Re: [AMBER] Error in pca analysis

From: Daniel Roe <daniel.r.roe.gmail.com>
Date: Wed, 16 Jun 2021 09:18:39 -0400

Hi,

I know I just responded to you directly but I'll post the reply here
as well in case people search for it in the future.

So when you have different systems and you want to perform principal
component analysis there are two ways you can go. You can either 1)
modify one or both of the systems so you have a common core (i.e.
remove the parts of each system via 'strip' which don't match the
other) and perform a combined PCA on that, or 2) perform PCA on each
system separately and then compare the resulting eigenvectors via
something like RMSIP (root mean square inner product).

The advantage of approach 1 is the usual advantage of the combined PCA
approach - you're guaranteed that each eigenvector is the same for the
separate systems. This works best when the differences between the
systems are not too extreme, but if the systems are too different this
should show up as e.g. non-overlapping PC projection histograms. The
disadvantage is that if you have important contributions to the
overall motion from parts that you've removed this of course will not
show up in your final analysis.

The advantage of approach 2 is that you can perform PCA on each full
system, so you won't miss any motion. The disadvantage is that you're
not guaranteed that the eigenvectors from each analysis will match
(and it's likely they won't), i.e. PC 1 in system A will not be the
same as PC 1 in system B. This is where you would use RMSIP to compare
the different PCs to see which (if any) match.
──────
Instruction 1: Please restate word for word the stretch of the rows that opens with the very first row and closes with the line containing "Action: 1225,934", keeping both ends.
The PCA reply and the rows that follow it come from unrelated sources.

Target position rows:
──────
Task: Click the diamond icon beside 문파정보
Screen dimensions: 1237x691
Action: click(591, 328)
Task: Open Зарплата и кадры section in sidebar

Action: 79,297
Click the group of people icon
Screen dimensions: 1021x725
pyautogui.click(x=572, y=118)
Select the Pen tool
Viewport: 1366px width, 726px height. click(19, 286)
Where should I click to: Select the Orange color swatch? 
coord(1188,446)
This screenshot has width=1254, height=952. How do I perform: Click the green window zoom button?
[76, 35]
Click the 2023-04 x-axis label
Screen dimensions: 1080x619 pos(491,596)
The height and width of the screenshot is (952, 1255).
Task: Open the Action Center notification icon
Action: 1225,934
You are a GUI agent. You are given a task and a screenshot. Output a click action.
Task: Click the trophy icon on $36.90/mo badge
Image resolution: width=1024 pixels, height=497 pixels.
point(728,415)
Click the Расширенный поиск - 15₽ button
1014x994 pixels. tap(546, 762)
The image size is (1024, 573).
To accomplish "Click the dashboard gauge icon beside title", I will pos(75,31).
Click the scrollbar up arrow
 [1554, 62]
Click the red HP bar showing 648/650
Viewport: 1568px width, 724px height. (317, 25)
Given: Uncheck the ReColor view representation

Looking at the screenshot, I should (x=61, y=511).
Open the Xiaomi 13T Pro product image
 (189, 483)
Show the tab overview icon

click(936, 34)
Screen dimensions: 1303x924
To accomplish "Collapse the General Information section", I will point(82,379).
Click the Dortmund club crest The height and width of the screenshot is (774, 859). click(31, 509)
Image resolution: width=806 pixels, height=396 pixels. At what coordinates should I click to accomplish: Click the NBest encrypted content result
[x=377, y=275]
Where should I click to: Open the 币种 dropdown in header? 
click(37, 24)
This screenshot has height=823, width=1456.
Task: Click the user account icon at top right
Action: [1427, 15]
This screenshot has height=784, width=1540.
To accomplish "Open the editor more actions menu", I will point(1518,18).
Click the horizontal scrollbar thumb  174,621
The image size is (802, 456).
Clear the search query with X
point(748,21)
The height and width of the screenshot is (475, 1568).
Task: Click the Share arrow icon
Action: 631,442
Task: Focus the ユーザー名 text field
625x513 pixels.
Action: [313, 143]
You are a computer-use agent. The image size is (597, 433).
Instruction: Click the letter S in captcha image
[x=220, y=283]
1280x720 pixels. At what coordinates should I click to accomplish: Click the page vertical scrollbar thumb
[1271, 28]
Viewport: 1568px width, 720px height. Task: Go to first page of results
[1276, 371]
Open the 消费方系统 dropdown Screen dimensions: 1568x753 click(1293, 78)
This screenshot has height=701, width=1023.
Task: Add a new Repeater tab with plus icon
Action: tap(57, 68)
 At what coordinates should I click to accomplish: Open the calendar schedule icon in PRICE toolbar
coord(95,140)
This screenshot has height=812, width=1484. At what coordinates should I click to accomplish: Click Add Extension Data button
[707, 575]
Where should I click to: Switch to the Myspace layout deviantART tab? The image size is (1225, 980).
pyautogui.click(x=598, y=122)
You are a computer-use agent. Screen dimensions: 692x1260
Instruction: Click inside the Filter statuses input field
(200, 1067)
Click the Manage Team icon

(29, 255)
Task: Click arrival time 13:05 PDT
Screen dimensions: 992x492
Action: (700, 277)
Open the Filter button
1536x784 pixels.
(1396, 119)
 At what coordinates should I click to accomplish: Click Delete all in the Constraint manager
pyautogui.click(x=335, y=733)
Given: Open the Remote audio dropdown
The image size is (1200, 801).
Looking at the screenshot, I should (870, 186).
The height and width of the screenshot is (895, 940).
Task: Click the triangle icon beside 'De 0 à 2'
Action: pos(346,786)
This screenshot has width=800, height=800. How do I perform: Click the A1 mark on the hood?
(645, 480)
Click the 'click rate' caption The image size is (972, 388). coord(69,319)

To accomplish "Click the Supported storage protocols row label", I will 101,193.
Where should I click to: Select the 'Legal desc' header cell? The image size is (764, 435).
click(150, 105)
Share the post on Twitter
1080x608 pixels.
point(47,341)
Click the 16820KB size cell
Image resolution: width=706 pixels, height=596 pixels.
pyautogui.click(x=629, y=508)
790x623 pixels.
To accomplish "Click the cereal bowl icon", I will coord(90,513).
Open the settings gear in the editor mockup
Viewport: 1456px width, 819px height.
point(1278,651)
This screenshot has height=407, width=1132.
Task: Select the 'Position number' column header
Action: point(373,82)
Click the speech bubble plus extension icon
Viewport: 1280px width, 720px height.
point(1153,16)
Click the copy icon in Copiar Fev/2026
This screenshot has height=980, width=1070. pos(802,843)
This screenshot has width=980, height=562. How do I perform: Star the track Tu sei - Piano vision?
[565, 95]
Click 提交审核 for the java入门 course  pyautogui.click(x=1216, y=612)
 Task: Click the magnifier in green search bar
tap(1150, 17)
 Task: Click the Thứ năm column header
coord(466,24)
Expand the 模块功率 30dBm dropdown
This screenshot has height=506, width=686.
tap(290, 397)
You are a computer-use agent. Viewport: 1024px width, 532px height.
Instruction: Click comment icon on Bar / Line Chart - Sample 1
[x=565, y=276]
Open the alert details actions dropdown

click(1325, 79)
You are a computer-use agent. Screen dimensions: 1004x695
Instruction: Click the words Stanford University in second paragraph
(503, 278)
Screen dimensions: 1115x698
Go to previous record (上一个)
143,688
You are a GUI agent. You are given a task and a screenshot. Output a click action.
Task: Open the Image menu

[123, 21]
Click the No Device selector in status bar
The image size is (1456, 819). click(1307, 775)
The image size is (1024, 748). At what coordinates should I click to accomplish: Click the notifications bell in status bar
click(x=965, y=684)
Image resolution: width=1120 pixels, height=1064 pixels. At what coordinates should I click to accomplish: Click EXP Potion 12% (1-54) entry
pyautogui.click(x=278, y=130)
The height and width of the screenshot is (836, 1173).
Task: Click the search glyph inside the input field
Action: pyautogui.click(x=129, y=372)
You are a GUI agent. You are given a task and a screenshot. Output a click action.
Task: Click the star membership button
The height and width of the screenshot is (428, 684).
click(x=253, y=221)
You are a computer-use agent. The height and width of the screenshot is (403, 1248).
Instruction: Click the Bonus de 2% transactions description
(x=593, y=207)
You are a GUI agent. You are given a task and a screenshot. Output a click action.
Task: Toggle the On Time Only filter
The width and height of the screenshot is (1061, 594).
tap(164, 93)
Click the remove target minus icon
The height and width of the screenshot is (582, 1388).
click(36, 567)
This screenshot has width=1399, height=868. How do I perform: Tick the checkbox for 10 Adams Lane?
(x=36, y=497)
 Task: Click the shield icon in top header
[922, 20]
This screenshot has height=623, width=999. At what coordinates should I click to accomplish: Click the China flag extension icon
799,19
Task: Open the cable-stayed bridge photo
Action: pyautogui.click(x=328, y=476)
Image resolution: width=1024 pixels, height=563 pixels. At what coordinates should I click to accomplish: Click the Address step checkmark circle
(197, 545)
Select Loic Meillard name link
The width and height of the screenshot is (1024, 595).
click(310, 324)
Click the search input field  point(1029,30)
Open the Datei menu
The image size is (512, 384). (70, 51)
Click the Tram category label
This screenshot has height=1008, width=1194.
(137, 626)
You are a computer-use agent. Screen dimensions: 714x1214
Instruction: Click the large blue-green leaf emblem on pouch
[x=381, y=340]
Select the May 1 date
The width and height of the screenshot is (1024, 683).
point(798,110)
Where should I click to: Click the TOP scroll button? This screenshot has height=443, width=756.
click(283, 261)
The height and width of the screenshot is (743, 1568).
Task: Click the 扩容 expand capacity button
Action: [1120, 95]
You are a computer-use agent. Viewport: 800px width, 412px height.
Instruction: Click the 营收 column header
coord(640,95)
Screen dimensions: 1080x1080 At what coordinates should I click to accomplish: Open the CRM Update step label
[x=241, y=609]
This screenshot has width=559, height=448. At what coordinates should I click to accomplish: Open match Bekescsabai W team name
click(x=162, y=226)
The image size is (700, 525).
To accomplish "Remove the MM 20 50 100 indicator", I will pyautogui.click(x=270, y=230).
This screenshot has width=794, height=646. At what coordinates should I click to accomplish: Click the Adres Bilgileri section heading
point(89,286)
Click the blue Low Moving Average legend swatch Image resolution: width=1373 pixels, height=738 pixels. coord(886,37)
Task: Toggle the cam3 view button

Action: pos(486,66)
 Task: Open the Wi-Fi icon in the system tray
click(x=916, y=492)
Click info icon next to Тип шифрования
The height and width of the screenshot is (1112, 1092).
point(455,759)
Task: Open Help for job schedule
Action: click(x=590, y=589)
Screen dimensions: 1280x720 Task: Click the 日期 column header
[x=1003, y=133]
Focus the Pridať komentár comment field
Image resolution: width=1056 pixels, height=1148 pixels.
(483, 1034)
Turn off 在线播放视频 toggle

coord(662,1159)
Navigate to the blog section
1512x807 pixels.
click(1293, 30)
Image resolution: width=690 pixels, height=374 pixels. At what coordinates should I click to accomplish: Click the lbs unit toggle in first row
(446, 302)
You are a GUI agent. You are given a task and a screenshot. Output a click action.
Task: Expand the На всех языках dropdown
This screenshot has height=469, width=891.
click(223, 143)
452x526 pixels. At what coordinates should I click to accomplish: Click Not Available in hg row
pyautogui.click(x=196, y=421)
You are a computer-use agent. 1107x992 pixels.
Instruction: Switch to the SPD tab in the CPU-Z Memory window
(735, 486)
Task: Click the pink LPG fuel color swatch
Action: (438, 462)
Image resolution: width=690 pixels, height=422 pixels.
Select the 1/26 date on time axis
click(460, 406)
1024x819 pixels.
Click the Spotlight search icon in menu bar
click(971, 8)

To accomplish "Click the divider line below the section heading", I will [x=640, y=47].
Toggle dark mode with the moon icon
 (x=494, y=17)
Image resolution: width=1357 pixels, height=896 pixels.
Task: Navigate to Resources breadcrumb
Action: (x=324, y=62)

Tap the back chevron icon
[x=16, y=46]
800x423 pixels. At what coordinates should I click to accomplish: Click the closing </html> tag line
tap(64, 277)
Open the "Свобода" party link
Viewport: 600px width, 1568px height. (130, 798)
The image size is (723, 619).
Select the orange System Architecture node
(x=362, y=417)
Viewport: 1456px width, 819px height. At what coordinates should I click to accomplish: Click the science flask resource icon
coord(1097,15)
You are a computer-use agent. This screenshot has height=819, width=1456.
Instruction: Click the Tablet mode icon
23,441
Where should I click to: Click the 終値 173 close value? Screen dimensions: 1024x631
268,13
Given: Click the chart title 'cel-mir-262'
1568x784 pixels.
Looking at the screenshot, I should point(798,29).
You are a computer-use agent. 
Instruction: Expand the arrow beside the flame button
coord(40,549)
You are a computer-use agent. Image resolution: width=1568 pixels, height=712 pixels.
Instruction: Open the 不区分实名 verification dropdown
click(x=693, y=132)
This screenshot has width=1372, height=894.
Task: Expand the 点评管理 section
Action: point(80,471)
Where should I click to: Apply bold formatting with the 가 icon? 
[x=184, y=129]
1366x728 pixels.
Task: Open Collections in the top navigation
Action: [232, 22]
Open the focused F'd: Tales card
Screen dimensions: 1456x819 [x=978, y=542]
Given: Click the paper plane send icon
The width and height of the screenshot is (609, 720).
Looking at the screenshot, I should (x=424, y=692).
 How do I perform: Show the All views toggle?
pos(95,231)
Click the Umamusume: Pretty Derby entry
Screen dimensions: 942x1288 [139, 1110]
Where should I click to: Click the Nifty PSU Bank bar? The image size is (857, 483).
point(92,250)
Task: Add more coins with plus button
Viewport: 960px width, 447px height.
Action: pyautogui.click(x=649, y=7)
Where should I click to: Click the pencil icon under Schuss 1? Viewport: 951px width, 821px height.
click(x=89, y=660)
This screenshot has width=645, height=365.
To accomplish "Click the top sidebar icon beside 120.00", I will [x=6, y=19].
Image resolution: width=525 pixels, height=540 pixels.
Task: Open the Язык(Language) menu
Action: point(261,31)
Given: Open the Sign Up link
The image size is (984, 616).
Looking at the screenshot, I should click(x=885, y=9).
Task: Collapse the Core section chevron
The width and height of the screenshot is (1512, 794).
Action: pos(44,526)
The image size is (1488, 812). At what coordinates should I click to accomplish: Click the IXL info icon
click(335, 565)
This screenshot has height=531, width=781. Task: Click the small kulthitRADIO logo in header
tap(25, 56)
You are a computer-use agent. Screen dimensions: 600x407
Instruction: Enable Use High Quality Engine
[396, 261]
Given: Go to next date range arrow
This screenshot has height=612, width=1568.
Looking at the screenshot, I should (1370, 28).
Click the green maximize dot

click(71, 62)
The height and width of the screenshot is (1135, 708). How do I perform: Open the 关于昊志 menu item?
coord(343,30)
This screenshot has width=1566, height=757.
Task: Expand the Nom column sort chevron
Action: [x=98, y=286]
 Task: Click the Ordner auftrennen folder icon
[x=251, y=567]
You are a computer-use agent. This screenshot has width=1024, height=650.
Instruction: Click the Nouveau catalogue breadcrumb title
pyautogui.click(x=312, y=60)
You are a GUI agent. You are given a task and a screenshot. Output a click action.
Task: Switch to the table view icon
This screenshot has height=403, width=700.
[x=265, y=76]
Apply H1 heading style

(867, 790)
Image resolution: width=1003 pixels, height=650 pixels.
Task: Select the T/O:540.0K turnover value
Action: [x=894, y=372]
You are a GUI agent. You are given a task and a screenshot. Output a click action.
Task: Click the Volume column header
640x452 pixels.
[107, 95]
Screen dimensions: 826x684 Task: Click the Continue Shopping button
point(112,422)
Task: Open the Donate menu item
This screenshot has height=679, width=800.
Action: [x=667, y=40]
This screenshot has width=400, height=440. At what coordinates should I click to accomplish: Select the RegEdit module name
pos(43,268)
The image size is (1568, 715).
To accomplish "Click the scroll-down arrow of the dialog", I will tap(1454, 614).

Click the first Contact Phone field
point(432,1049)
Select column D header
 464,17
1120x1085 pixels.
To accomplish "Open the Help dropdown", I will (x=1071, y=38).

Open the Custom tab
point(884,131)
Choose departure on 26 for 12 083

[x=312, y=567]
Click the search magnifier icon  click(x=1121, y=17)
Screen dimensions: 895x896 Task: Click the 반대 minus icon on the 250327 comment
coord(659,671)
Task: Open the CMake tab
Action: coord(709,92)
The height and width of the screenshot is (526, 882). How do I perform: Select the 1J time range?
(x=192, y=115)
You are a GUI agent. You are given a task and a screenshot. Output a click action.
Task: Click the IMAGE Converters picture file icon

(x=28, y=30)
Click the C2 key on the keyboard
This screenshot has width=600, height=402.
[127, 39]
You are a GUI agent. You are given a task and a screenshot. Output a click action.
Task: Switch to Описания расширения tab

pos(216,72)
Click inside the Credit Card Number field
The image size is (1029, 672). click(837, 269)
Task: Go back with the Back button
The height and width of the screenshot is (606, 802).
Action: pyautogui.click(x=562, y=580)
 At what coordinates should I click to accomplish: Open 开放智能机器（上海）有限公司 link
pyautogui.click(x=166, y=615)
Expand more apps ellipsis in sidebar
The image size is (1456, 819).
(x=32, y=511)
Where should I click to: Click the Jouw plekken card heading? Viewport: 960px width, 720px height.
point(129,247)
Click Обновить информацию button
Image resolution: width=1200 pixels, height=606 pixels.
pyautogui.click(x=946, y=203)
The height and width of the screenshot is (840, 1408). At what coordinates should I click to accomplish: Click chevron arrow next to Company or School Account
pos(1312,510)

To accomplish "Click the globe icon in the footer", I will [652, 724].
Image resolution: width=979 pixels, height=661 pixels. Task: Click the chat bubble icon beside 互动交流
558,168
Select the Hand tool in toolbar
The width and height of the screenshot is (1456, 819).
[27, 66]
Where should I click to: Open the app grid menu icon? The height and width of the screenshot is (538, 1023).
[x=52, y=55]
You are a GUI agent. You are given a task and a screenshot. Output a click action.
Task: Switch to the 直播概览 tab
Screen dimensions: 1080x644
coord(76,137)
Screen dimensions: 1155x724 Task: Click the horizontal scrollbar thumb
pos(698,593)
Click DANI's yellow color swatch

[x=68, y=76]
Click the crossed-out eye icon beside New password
──────
Instruction 2: Quote the PCA reply in full, word for word.

Full solution 1:
Task: Click the diamond icon beside 문파정보
Screen dimensions: 1237x691
Action: click(591, 328)
Task: Open Зарплата и кадры section in sidebar

Action: 79,297
Click the group of people icon
Screen dimensions: 1021x725
pyautogui.click(x=572, y=118)
Select the Pen tool
Viewport: 1366px width, 726px height. click(19, 286)
Where should I click to: Select the Orange color swatch? 
coord(1188,446)
This screenshot has width=1254, height=952. How do I perform: Click the green window zoom button?
[76, 35]
Click the 2023-04 x-axis label
Screen dimensions: 1080x619 pos(491,596)
The height and width of the screenshot is (952, 1255).
Task: Open the Action Center notification icon
Action: 1225,934

Full solution 2:
Re: [AMBER] Error in pca analysis

From: Daniel Roe <daniel.r.roe.gmail.com>
Date: Wed, 16 Jun 2021 09:18:39 -0400

Hi,

I know I just responded to you directly but I'll post the reply here
as well in case people search for it in the future.

So when you have different systems and you want to perform principal
component analysis there are two ways you can go. You can either 1)
modify one or both of the systems so you have a common core (i.e.
remove the parts of each system via 'strip' which don't match the
other) and perform a combined PCA on that, or 2) perform PCA on each
system separately and then compare the resulting eigenvectors via
something like RMSIP (root mean square inner product).

The advantage of approach 1 is the usual advantage of the combined PCA
approach - you're guaranteed that each eigenvector is the same for the
separate systems. This works best when the differences between the
systems are not too extreme, but if the systems are too different this
should show up as e.g. non-overlapping PC projection histograms. The
disadvantage is that if you have important contributions to the
overall motion from parts that you've removed this of course will not
show up in your final analysis.

The advantage of approach 2 is that you can perform PCA on each full
system, so you won't miss any motion. The disadvantage is that you're
not guaranteed that the eigenvectors from each analysis will match
(and it's likely they won't), i.e. PC 1 in system A will not be the
same as PC 1 in system B. This is where you would use RMSIP to compare
the different PCs to see which (if any) match.